Copy the records word for word, everything from the line containing "How do I perform: Open search and replace?" down to the line containing "Action: (128, 47)", with both of those lines included.

Dataset entries:
· · ·

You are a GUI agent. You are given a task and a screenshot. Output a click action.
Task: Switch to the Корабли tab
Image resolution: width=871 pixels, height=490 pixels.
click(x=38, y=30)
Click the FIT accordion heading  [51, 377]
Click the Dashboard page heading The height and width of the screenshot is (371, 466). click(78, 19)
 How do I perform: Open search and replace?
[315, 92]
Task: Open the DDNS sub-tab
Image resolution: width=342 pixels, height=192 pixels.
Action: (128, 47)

· · ·

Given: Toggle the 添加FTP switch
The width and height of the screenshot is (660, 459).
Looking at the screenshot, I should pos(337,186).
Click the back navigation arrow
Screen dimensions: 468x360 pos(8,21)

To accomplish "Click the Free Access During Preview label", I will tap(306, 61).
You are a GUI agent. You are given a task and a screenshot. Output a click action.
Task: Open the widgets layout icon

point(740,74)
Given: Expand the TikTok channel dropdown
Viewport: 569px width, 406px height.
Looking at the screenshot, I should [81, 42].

· · ·

● **PROBLEM SOLUTION**
 How do I perform: Open search and replace?
[315, 92]
Task: Open the DDNS sub-tab
Image resolution: width=342 pixels, height=192 pixels.
Action: (128, 47)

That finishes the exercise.